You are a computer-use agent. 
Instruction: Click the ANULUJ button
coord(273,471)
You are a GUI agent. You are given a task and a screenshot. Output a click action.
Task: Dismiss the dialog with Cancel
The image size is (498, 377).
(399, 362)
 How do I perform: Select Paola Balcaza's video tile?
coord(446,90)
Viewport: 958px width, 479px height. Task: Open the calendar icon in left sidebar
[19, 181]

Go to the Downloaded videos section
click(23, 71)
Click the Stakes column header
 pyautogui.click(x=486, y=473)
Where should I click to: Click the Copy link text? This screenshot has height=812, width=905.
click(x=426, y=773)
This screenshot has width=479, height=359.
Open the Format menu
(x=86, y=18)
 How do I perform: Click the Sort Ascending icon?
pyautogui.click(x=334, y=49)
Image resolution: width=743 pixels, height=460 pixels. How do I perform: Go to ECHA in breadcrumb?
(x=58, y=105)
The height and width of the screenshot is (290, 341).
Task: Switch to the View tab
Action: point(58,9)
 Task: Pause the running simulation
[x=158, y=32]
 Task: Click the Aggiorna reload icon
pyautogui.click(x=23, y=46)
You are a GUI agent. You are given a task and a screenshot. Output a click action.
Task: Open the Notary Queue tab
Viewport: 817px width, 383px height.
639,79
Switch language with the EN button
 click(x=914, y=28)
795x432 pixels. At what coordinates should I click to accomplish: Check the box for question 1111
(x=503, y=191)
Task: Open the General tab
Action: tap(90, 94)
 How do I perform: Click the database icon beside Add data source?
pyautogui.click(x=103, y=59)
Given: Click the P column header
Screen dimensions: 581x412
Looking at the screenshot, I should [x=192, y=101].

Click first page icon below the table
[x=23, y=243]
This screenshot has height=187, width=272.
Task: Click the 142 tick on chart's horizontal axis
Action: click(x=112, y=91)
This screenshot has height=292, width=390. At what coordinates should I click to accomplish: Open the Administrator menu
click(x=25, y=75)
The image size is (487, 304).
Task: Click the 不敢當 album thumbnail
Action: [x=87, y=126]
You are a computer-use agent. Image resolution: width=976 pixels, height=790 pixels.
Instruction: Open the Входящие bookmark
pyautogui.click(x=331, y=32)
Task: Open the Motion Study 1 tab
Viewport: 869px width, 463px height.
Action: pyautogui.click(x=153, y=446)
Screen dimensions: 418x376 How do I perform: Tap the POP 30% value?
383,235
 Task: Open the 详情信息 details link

###

> _TASK PROMPT_: Everything from the line that contains "Task: Open the Motion Study 1 tab" through the final line of the listing is to be restated word for word, and nothing more.

> _WRITTEN ANSWER_:
Task: Open the Motion Study 1 tab
Viewport: 869px width, 463px height.
Action: pyautogui.click(x=153, y=446)
Screen dimensions: 418x376 How do I perform: Tap the POP 30% value?
383,235
 Task: Open the 详情信息 details link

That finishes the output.